→ Data in this exercise
>>>>
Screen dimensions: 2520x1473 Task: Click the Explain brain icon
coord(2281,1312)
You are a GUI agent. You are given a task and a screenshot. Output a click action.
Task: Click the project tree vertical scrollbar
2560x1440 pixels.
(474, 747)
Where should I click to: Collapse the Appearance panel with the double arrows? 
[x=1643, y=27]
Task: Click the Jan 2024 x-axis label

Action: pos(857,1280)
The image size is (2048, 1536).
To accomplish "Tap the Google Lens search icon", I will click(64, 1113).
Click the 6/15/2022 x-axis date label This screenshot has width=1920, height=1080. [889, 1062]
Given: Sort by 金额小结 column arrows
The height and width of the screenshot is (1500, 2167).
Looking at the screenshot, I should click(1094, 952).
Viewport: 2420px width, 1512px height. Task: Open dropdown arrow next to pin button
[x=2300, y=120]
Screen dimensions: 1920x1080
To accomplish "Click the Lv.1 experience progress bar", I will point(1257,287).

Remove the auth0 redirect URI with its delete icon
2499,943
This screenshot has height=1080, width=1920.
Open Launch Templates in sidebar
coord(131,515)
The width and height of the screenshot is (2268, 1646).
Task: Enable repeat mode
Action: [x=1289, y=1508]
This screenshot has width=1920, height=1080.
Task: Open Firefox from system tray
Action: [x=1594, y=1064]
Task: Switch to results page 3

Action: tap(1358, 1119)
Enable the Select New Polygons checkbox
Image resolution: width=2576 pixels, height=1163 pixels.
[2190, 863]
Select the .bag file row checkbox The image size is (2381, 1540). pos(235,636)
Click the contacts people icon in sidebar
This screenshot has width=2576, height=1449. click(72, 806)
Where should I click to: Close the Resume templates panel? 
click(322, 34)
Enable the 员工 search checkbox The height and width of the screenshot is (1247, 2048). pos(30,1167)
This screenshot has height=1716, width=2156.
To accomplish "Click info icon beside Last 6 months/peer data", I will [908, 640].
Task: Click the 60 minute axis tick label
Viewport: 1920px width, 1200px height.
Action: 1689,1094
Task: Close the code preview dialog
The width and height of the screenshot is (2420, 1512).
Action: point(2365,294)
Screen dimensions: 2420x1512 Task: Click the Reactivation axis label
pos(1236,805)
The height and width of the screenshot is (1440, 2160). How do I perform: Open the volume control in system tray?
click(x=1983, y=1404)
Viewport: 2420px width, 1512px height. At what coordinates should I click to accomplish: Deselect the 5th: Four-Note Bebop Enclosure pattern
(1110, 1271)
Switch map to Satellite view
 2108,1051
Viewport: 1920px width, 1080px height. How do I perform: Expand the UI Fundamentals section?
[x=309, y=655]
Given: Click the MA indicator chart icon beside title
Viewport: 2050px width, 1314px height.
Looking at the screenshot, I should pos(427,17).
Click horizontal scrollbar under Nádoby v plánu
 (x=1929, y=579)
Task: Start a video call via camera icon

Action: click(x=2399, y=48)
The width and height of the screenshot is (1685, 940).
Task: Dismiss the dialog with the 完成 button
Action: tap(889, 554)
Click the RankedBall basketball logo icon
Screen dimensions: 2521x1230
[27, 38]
<<<<
→ Directions for this task
Match on "size" and report each line of the data above that has it.

→ Task output
The image size is (2048, 1536).
Select the .bag file row checkbox The image size is (2381, 1540). pos(235,636)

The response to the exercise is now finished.